Collected data:

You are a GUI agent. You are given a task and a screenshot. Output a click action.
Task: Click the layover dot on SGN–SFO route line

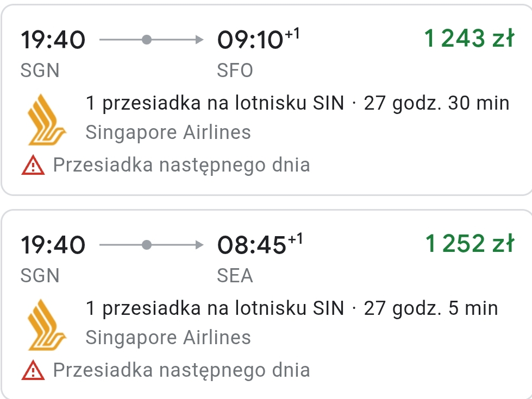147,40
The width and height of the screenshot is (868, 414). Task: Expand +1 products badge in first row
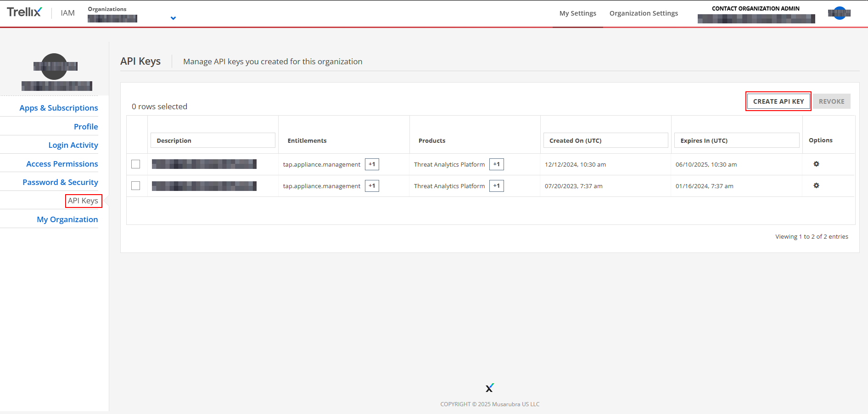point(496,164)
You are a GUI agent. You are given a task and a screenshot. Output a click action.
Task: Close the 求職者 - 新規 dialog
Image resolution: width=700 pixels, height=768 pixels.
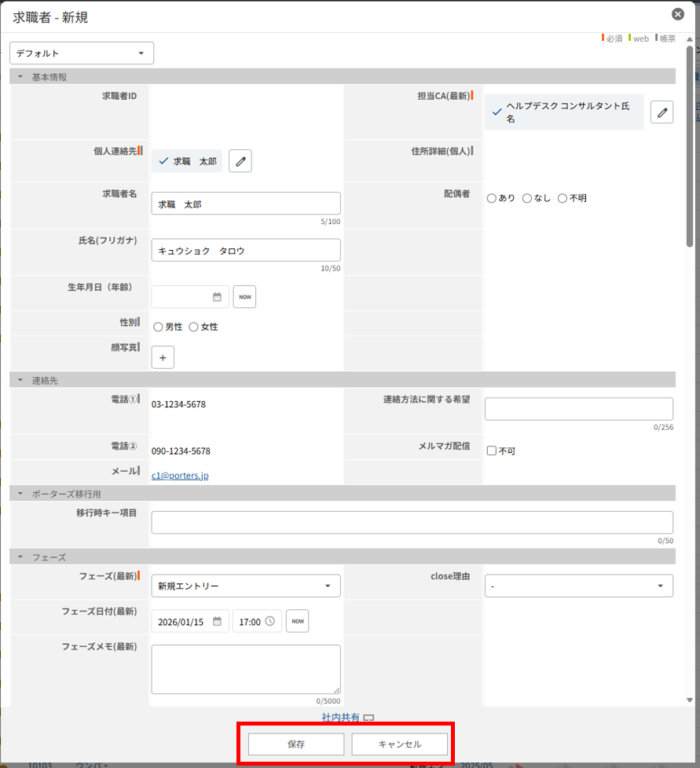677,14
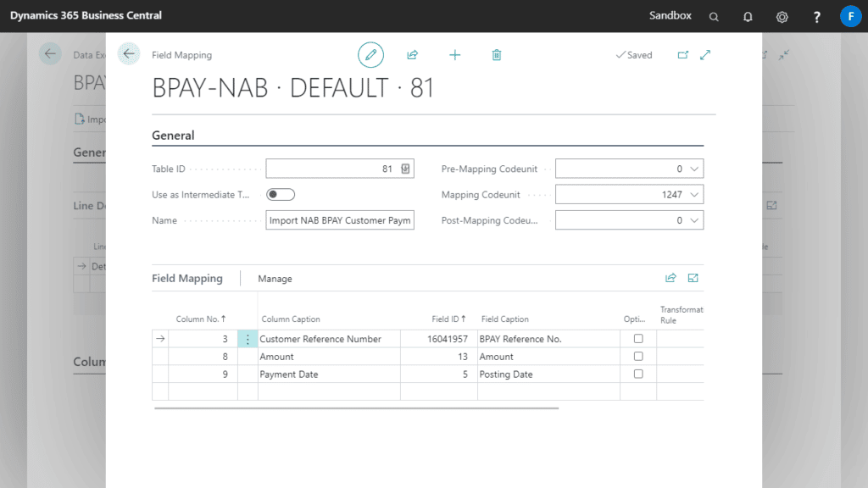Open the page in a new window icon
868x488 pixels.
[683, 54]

## [Your goal]
The goal is an exact reprint of the entries, leaving out the pictures.

## [Your solution]
You are a GUI agent. You are given a task and a screenshot. Output a click action.
Task: Click the layover dot on SGN–SFO route line

147,40
The width and height of the screenshot is (868, 414). Task: Expand +1 products badge in first row
point(496,164)
You are a GUI agent. You are given a task and a screenshot. Output a click action.
Task: Close the 求職者 - 新規 dialog
Image resolution: width=700 pixels, height=768 pixels.
677,14
Open the page in a new window icon
868x488 pixels.
[683, 54]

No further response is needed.